Wednesday, January 19, 2011

Household Debt and the Bankster-friendly Recovery

- by New Deal democrat

Economist's View reprinted a great article by the San Francisco Fed this morning, entitled Household Debt and the Weak US Recovery arguing that:
"problems related to household balance sheets and house prices are the primary culprits of the weak economic recovery."
....
Overall, the county evidence strongly suggests that credit demand is weak because of an overleveraged household sector. This view is supported by survey evidence that the main worry of businesses is sales, not financing. .... Weak consumer demand also helps explain the enormous cash balances currently held by U.S. corporations (see Lahart 2010). These results have important policy implications. If the main problems facing businesses relate to depressed consumer demand due to a household sector weighed down by debt, investment tax subsidies and lower interest rates may have a limited effect on business investment and employment growth.
Included is this great graph showing the debt-to asset and debt-to-income ratios of US households:


Notice that by this metric, relatively little has been done to discharge the huge run-up in debt amassed by US consumers during the Bush expansion of the first part of the last decade.

On the contrary, here again is the graph for debt payments as a percent of disposable income, as of the third quarter of 2010:



As I've noted before, the difference in the two graphs is the effect of refinancing existing debt at lower interest rates. I'm not sure how much longer the trick of refinancing can be used - unless mortgage rates are going to decline further to 3% or 2% like the Great Depression.

Which brings me to the final, depressing, point. On the one hand, the Panics of the 19th century ultimately did resolve themselves, however slowly, without "New Deals." So will this bust. On the other hand, it is a measure of how completely intellectually captured are the political elites in Versaille that while the banksters have been made whole, in the face of the worst downturn since the Great Depression, the only direct aid to consumers/households has been modest tax decreases, and the only aid directly for the unemployed has been the extension of unemployment benefits for some, but not all, long term jobless to a maximum of 99 weeks.
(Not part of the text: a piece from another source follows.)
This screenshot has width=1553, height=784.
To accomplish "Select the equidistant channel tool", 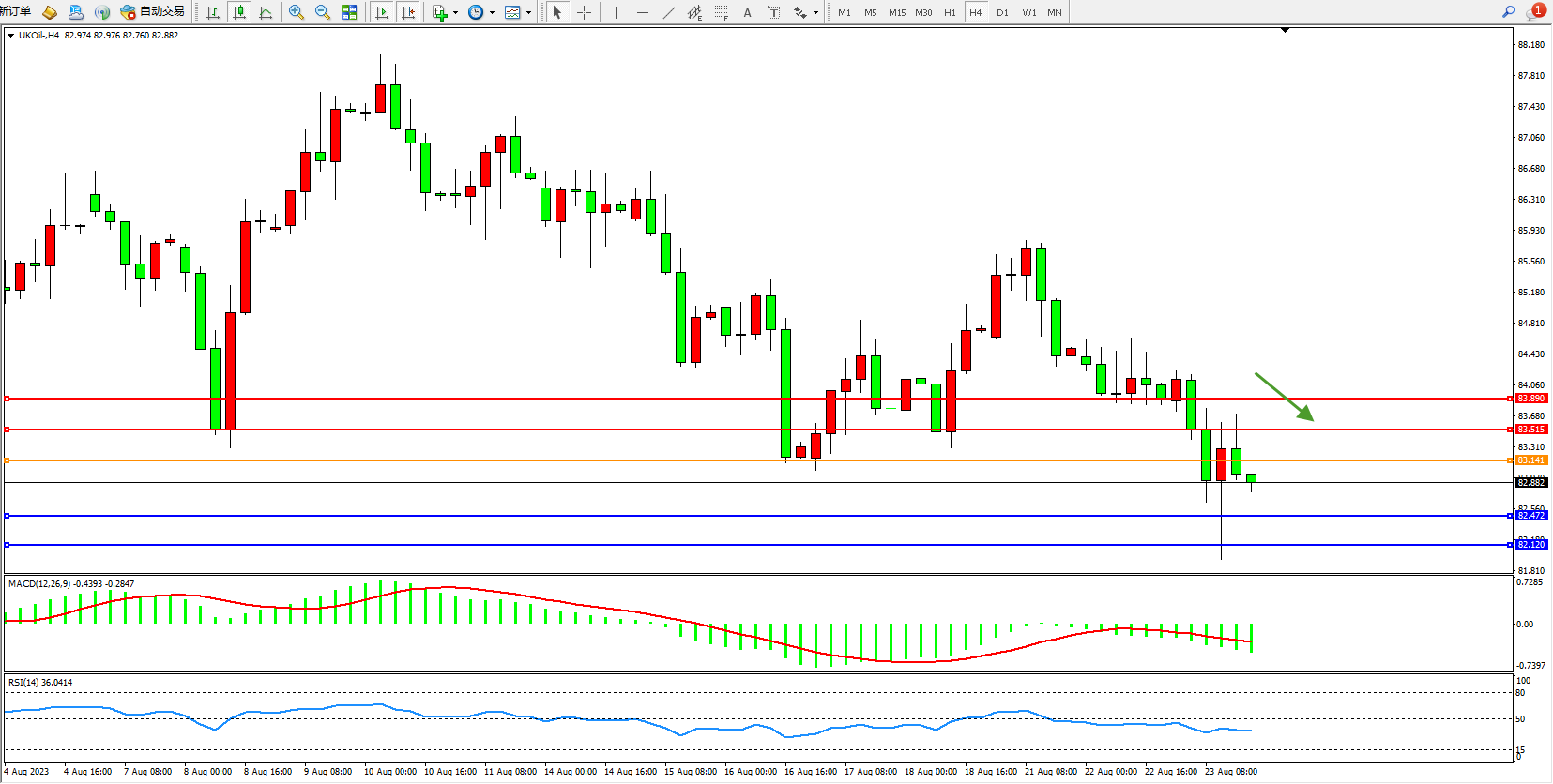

The rest, as Atrios says, have been "rimshots" such as aid directed to the states for construction projects.

Meanwhile, the single most effective remedy for overextended household balance sheets - "cramdown" authority for bankruptcy judges to write down mortgages on primary residential properties - was tabled by a Congress with the biggest democratic majorities in decades, with the acquiescence of a democratic Administration. Three years ago we could debate the moral hazard and rectitude of such cramdown legislation. The San Franciso Fed's report shows just how huge a price the economy as a whole, and consumers in general, are paying for that choice.